_Zu lösende Aufgaben_.
1: Gib aus dem Text über die Bongerten den Teil wieder, der mit den Worten „Die zerstreut stehenden“ anfängt und mit „als Refugium aufgesucht.“ aufhört.
2: Schreib den Absatz im Text über die Bongerten, der mit „Aus Sicht der Obstbaukultur“ beginnt, als kurze Liste um und behalte dabei seine wichtigsten Fakten.

_Text zum Lesen_.
Die zerstreut stehenden Obstbäume und Bongerten prägen jedoch nicht nur das Landschaftsbild, sie können bei einer bestimmten Grösse, Obstbaumreihen bei einer bestimmten Länge und Einzelbäume mit einer voluminösen Krone eine wichtige Rolle in der Biotopvernetzung übernehmen. Ähnlich wie Hecken stellen sie sogenannte Trittsteine innerhalb ausgeräumter Agrarlandschaften dar. Spezialisierte Tiere können sich entlang dieser Strukturen orientieren und bewegen. In intensiv genutzten, ausgeräumten Landschaften stellen die Bongerten oft letzte Inseln extensiverer Landnutzung dar und werden deshalb von vielen Tieren als Refugium aufgesucht.

 

Obstbaukultur und Sortenvielfalt

“Der Obstbau ist die Poesie der Landwirtschaft”, pflegte Pfarrer Korinian Aigner (1885-1966) zu sagen, der sich intensiv mit der Apfelsortenzucht auseinander gesetzt hat. Viele tausende Obstsorten wurden in Mitteleuropa gezüchtet, vermehrt und in den Bongerten ausgepflanzt. Verschiedene Obstsorten haben aufgrund ihrer verschiedenen Ansprüche auch unterschiedliche Verbreitungsgebiete. Die Obstsorten wurden so gezüchtet, dass sie neben den Anspüchen im Hinblick auf Geschmack, Verwertung und Lagerung auch an die lokalen Standortbedingungen angepasst waren. Eine hohe Sortenvielfalt erlaubte eine gestaffelte Ernteperiode und ein breit gefächertes Angebot an Obst. Alte Bongerten weisen auch heute noch eine hohe Vielfalt an verschiedenen Obstarten und -sorten auf. Sie sind als echtes Kulturgut und lebendes Museum anzusehen, Jedoch müssen wir uns sehr bemühen, diese Kulturvielfalt zu erhalten und zu nutzen.

Aus Sicht der Obstbaukultur ist es deswegen wichtig, bei Neupflanzung von Hochstammobstbäumen alte, regional bewährte Obstsorten zu pflanzen. Leider gibt es in Luxemburg keine spezialisierte Obstbaumschule mehr, welche diese Sorten aus einer Eigenproduktion anbieten könnten. Der Naturschutz hat die Problematik der Verfügbarkeit regionaler Obstsorten erkannt und versucht, alte Sorten wieder für die Vermehrung in der Baumschule zur Verfügung zu stellen.

_Auszüge der Daten_.

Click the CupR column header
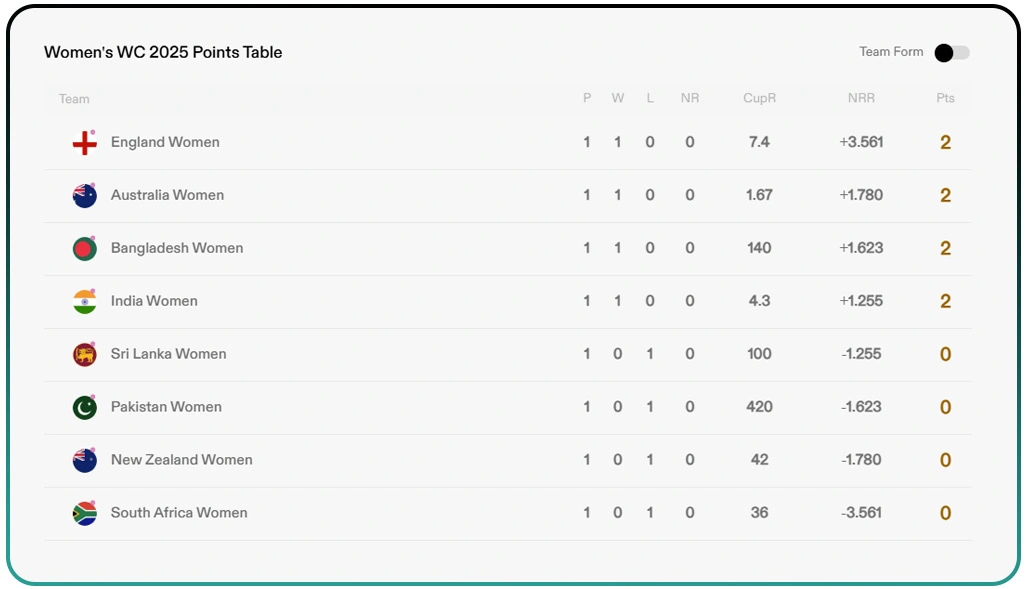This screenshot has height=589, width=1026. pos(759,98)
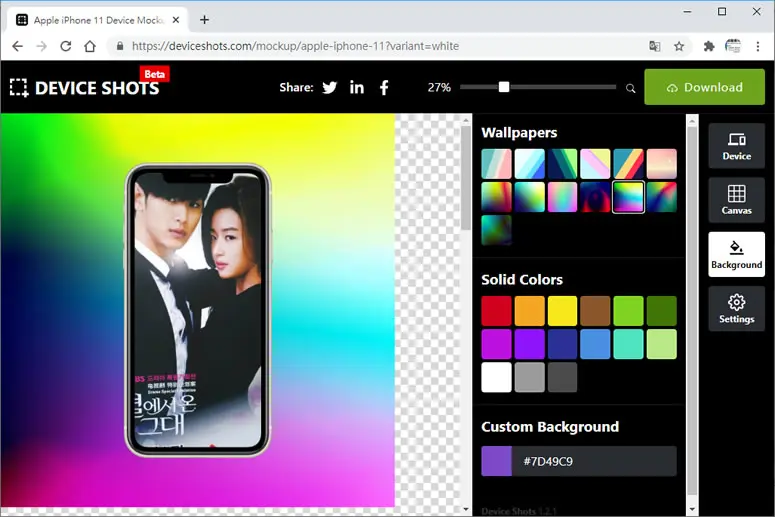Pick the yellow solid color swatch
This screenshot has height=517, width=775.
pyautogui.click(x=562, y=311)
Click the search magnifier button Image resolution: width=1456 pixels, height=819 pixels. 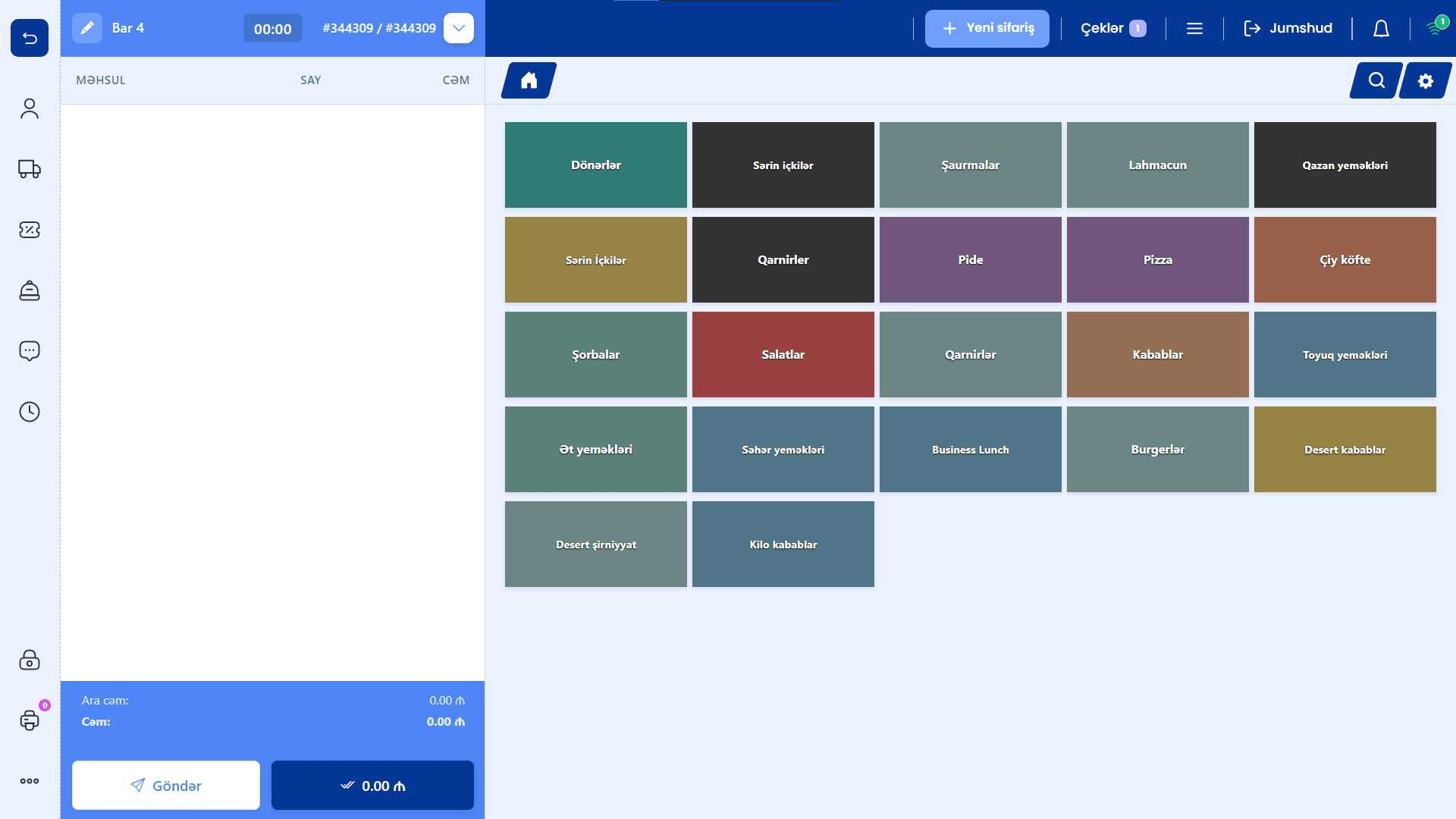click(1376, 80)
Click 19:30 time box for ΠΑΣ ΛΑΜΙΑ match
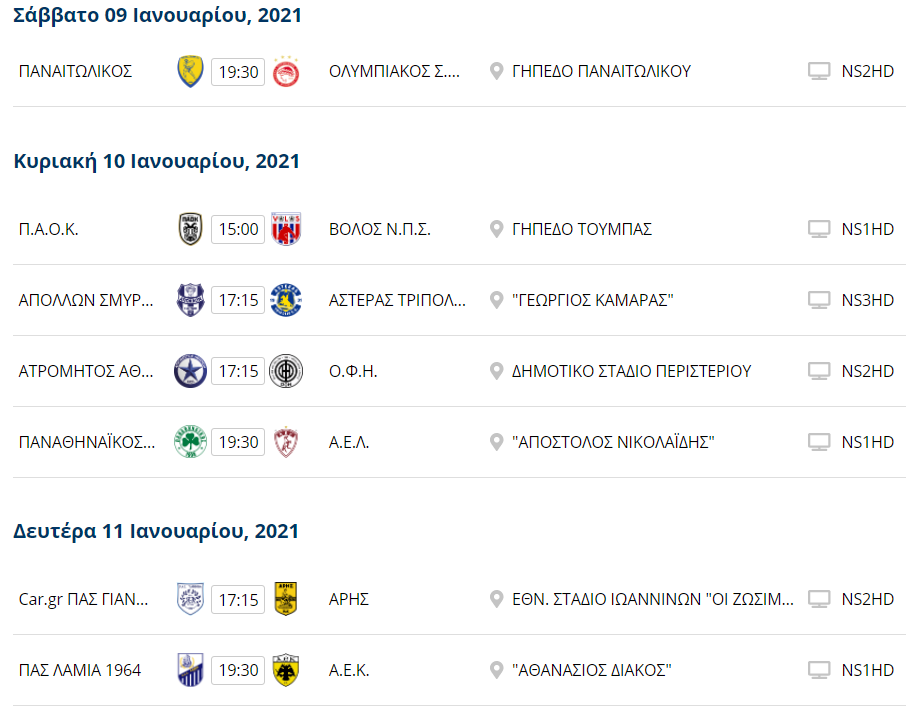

...

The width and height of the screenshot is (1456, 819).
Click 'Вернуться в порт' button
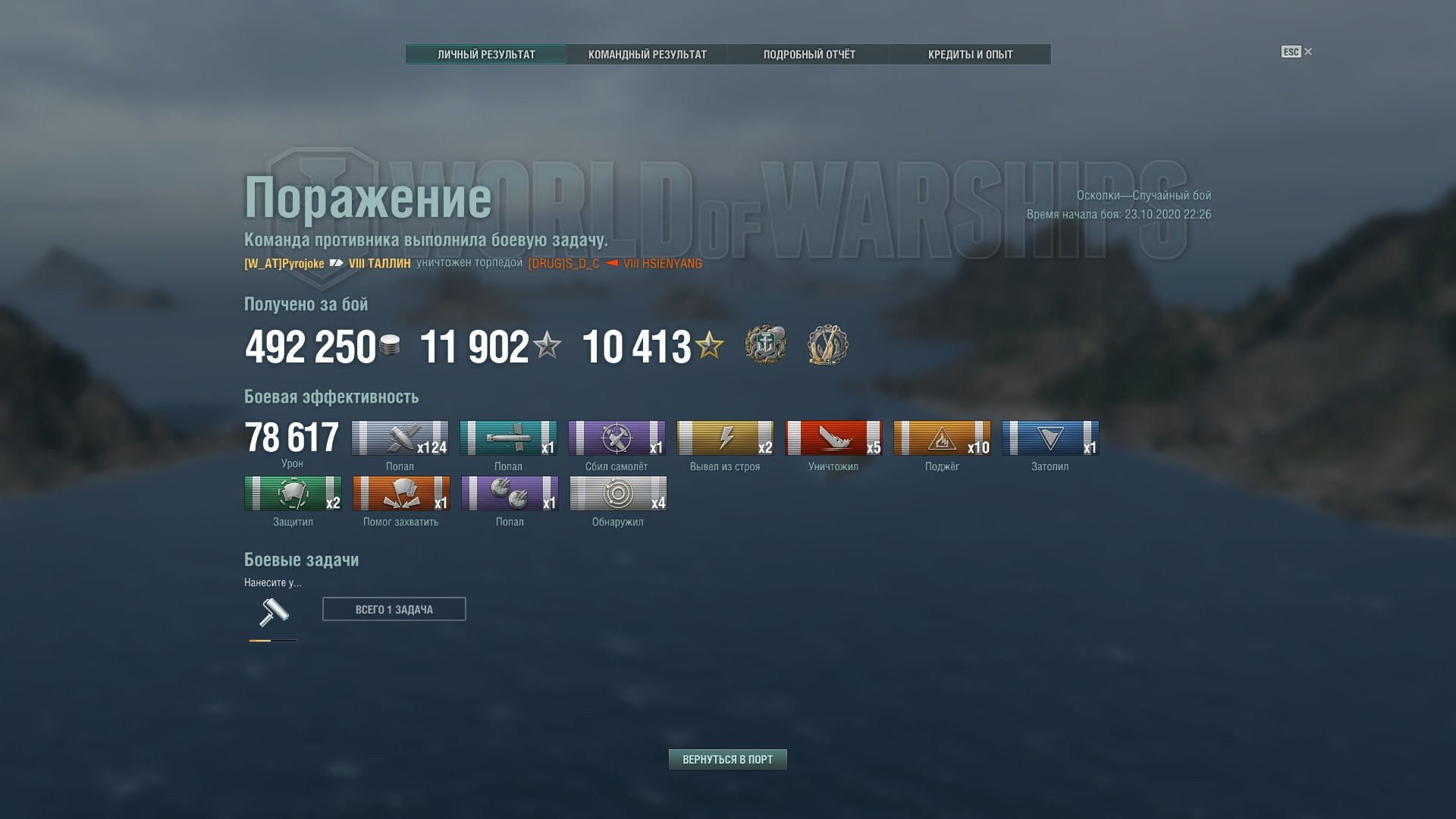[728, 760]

_Lösungen der Aufgaben_.
1:
Die zerstreut stehenden Obstbäume und Bongerten prägen jedoch nicht nur das Landschaftsbild, sie können bei einer bestimmten Grösse, Obstbaumreihen bei einer bestimmten Länge und Einzelbäume mit einer voluminösen Krone eine wichtige Rolle in der Biotopvernetzung übernehmen. Ähnlich wie Hecken stellen sie sogenannte Trittsteine innerhalb ausgeräumter Agrarlandschaften dar. Spezialisierte Tiere können sich entlang dieser Strukturen orientieren und bewegen. In intensiv genutzten, ausgeräumten Landschaften stellen die Bongerten oft letzte Inseln extensiverer Landnutzung dar und werden deshalb von vielen Tieren als Refugium aufgesucht.

2:
- Wer neue Hochstammobstbäume pflanzt, sollte alte, regional bewährte Obstsorten wählen.
- In Luxemburg gibt es keine spezialisierte Obstbaumschule mehr, die diese Sorten aus eigener Produktion anbieten könnte.
- Der Naturschutz hat das Problem erkannt und versucht, alte Sorten wieder für die Vermehrung in der Baumschule zur Verfügung zu stellen.